If you need exact parameter details, consult the module source in `rag_kmk/` (this README aims to be a concise reference).

## Persistence & semantics

Path resolution precedence used by `build_knowledge_base()`:
1. explicit `chromaDB_path` argument
2. `cfg.get('vector_db', {}).get('chromaDB_path')` returned by `load_config()`
3. default: `./chromaDB` created under the current working directory

- Notes on persistence behavior (persistent-only):
- The library requires a filesystem path for persistent ChromaDB. Pass a directory to `chromaDB_path` or configure `vector_db.chromaDB_path` in the config.
- Supplying a filesystem path forces persistent storage; `build_knowledge_base` will create the path if needed.
- There is no `force_persistence` boolean parameter in the current API; control persistence explicitly via `chromaDB_path` or by using `create_chroma_client(..., create_new=True/False)`.

## Development & testing

- Run tests:
```powershell
pytest -q tests
```
- Coverage helper (repository includes a helper script):
```powershell
scripts\run_coverage.bat
```
- An environment spec exists at `env-rag-backup.yml`.

## Contributing & CI

- See `docs/contributing.md` for contribution guidelines.
- CI workflows are under `.github/workflows/`.

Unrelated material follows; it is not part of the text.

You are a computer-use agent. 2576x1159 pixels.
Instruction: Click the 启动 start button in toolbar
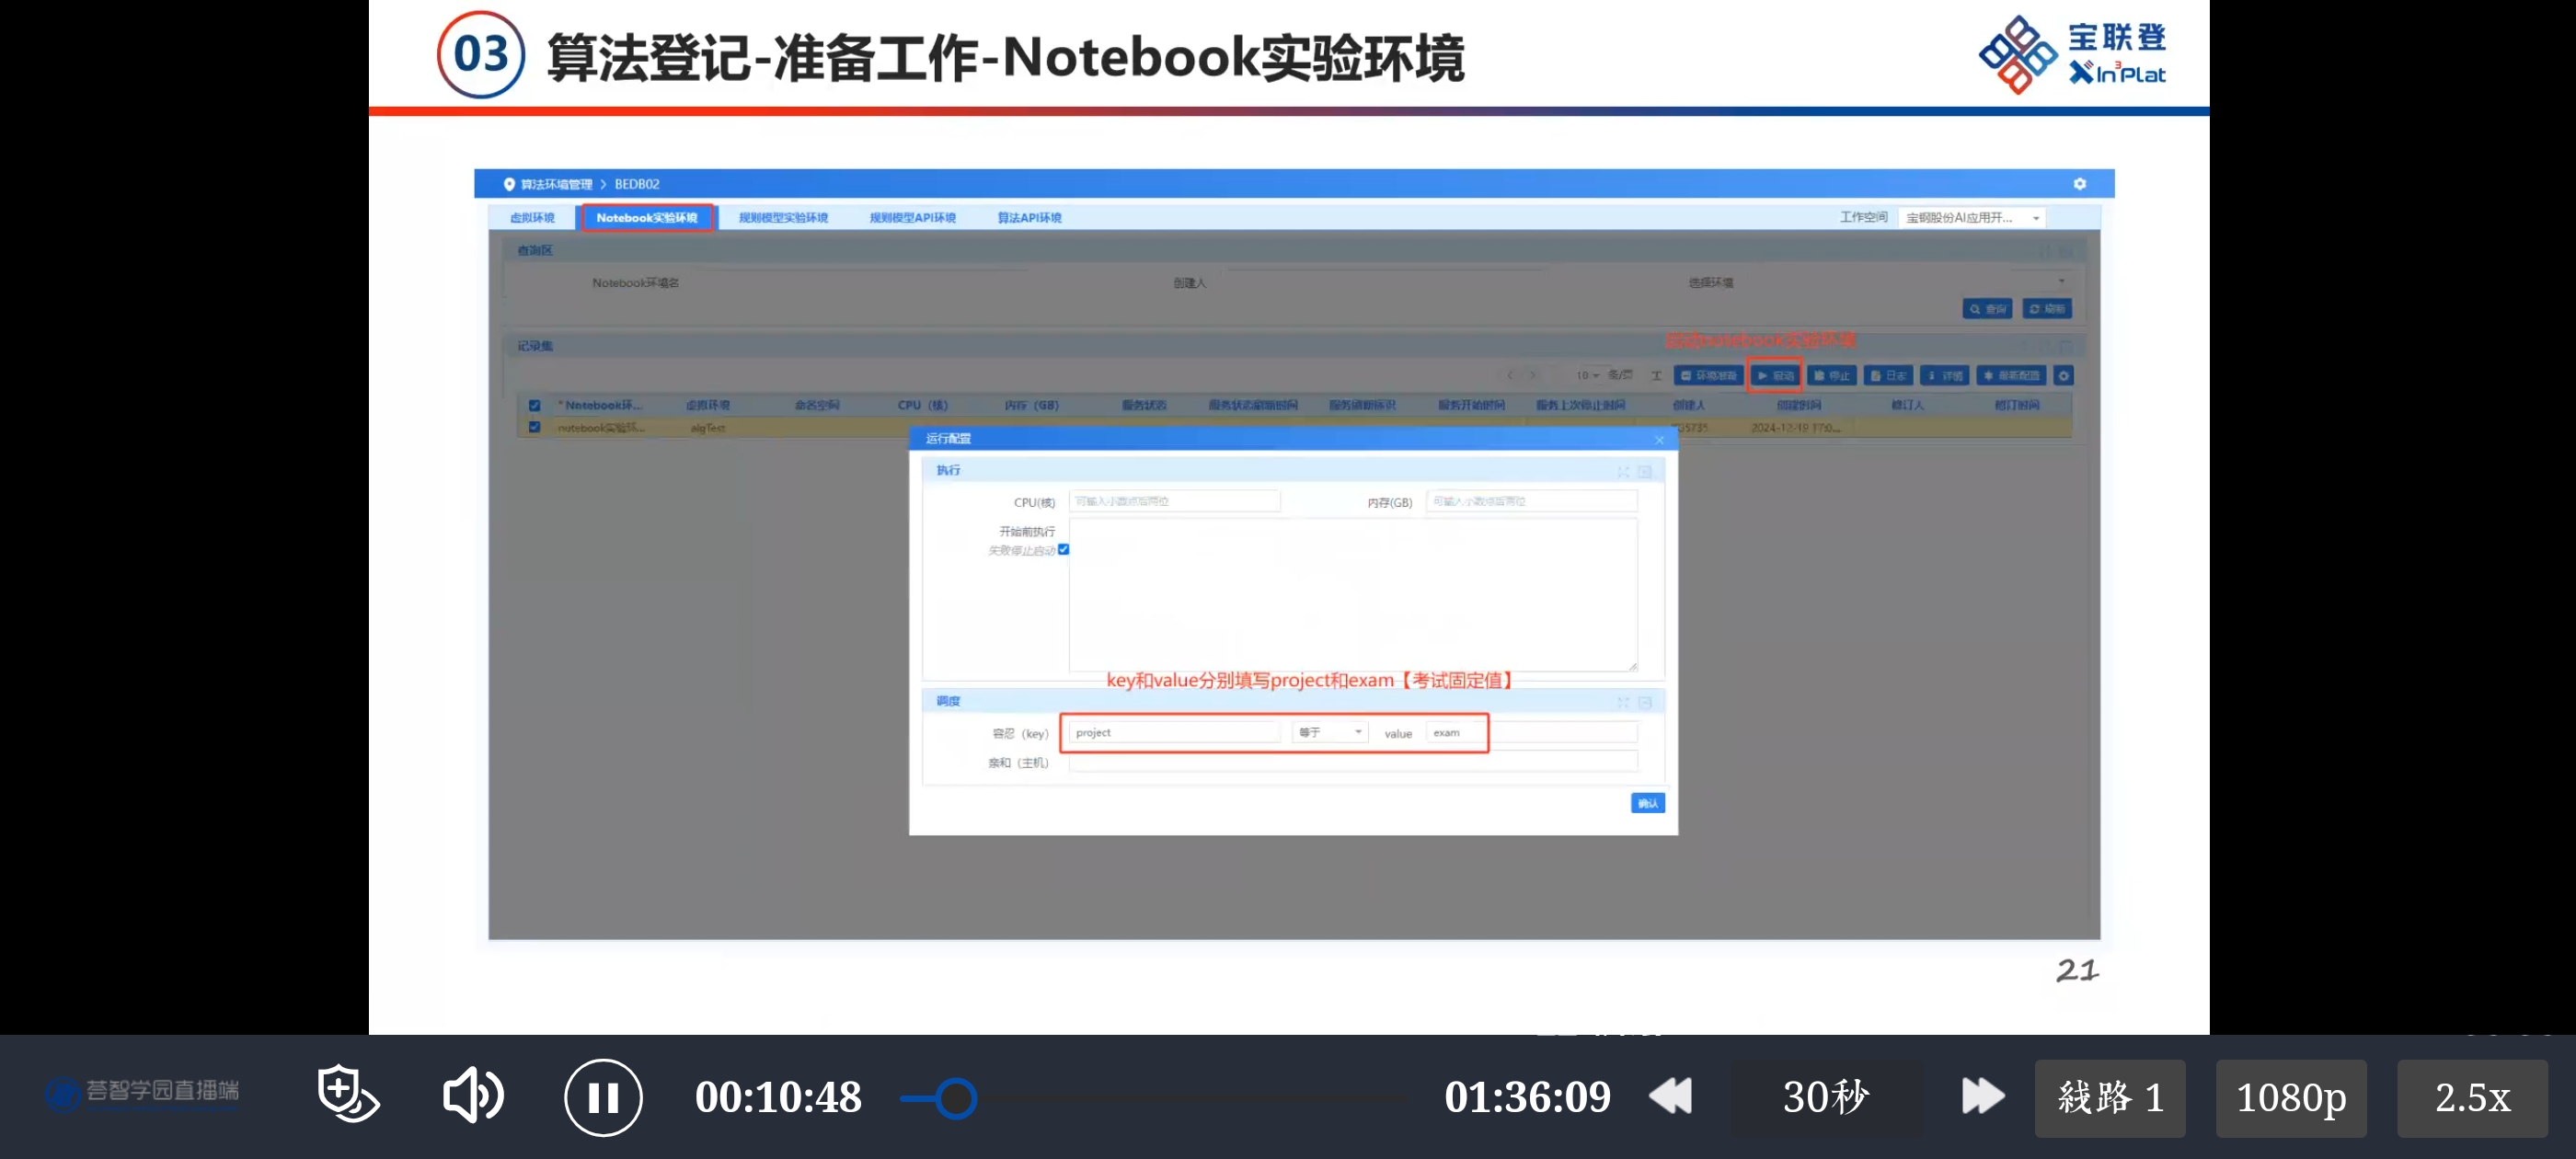point(1775,376)
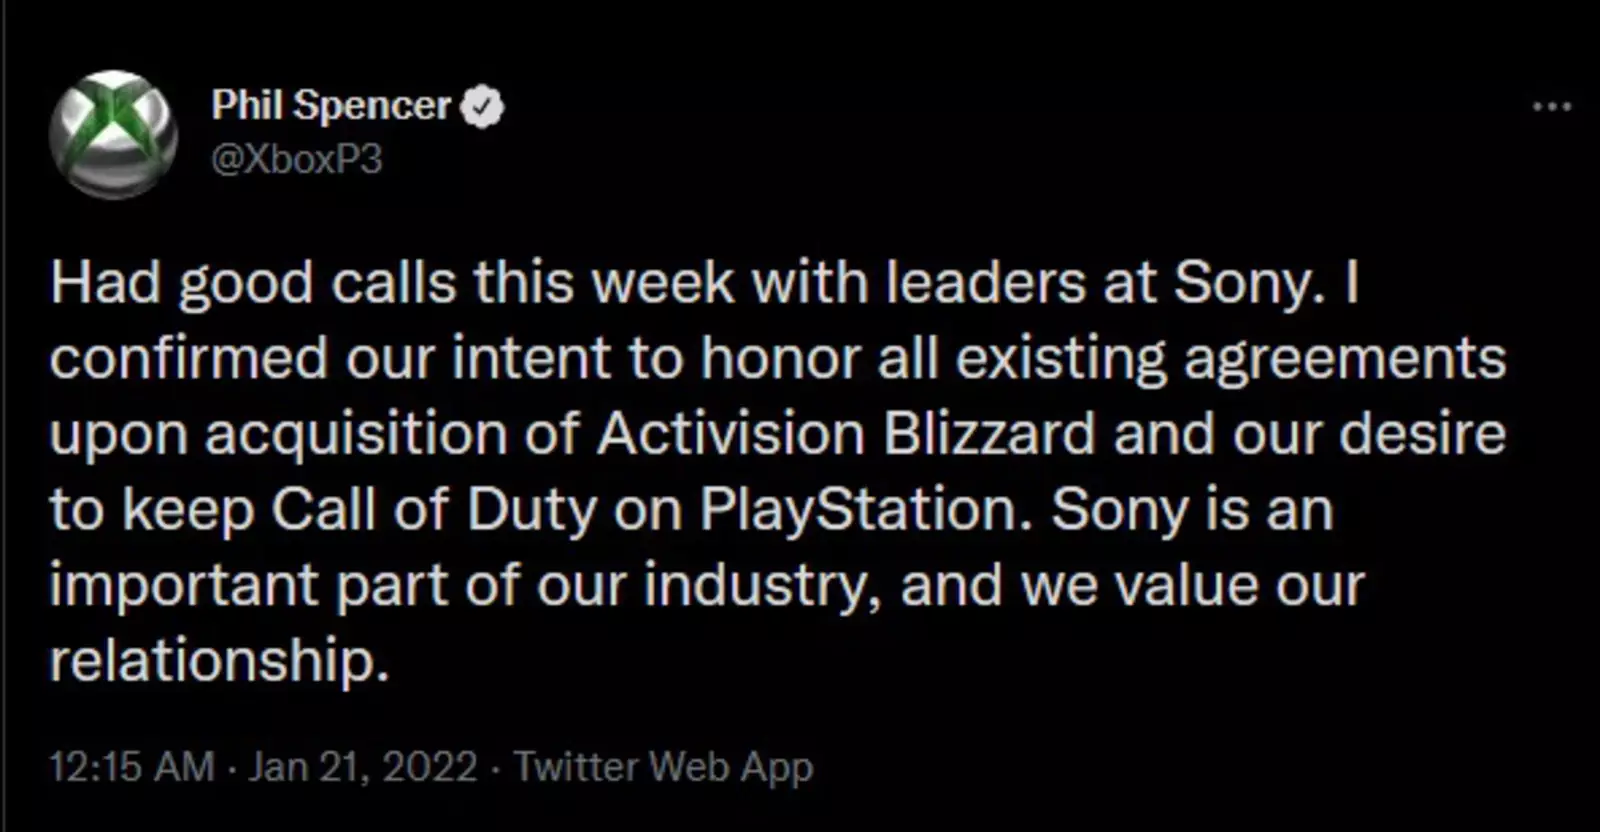Open the Twitter Web App source link

(x=663, y=767)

## Troubleshooting & notes

- If the LLM SDK or credentials are missing the library returns a no-op ChatClient so non-LLM parts of the pipeline continue to work.
- `generate_LLM_answer()` enforces a timeout (default 30s) and raises a RuntimeError on timeout.
- When debugging auth or model issues, print `rag_kmk.config.config.mask_config(config)` rather than the raw config to avoid leaking secrets.

## What's new (changelog fragment)

- README updated to reflect actual current APIs: use `initialize_rag()` / `build_knowledge_base()` signatures from source.
- Clarified persistence resolution (explicit arg > config > default) and removed references to a non-existent `force_persistence` parameter.

---
For more examples and developer notes see `docs/` and `run.py` (canonical usage example).